YOU CAN NOW take Apple's upcoming iOS 11 release for a spin via the firm's public beta programme.
Apple advises that, as iOS 11 ain't yet ready for prime time and likely still has some lingering bugs and technical glitches, it shouldn't be downloaded onto your main iPhone or iPad just yet. Naturally, the INQUIRER has shunned Apple's advice, so expect to find us tweeting about our iPhone mysteriously finding its way into a toilet later today.
If you're willing to take the risk, first back up your iPhone and iPad, and then visit Apple's Beta Software Programme website on your iPhone or iPad to enrol your device.
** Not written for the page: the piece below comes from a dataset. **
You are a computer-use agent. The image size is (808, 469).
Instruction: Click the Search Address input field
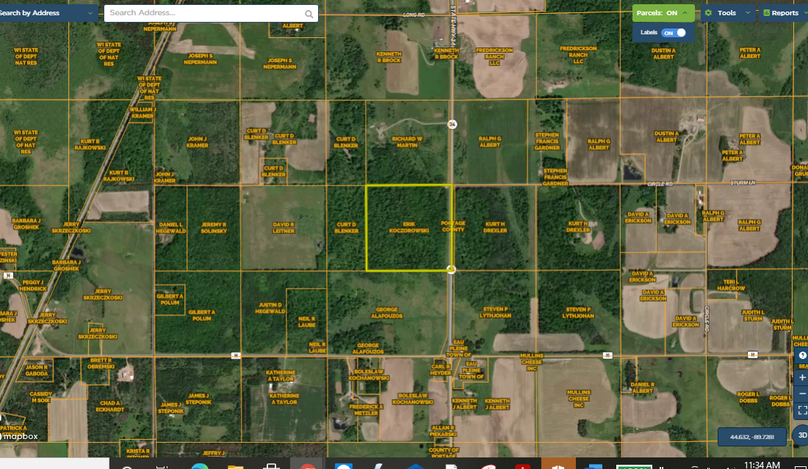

Once this is done, you'll be able to download iOS 11 over-the-air by heading to Settings > General > Software Update.
iOS 11 was first shown off at WWDC earlier this month. It ain't a major update, but it does bring with it some much-needed updates to Siri, which upgraded to use 'on-device learning' to become more contextual. This means that if somebody messages to ask where you are, for example, Siri is now clever enough to serve up your location.
Native translation is also coming to Siri in iOS 11, which will support English to Chinese, French, German, Italian and Spanish at launch.
Apple Pay has been upgraded to support peer-to-peer (P2P) payments through a new iMessage app, with transactions authenticated using Touch ID. Oddly, the money will be transferred to something called an 'Apple Pay Cash Card,' and the firm didn't say if that can then be transferred to your own bank account.
Apple has been keen to talk up improvements to its Photos app, including a new feature that's similar to Boomerang's loop feature and added HEVC and HEIF compression. The Messages app has also been given a lick of paint, with Apple adding cross-device syncing and a redesigned app drawer.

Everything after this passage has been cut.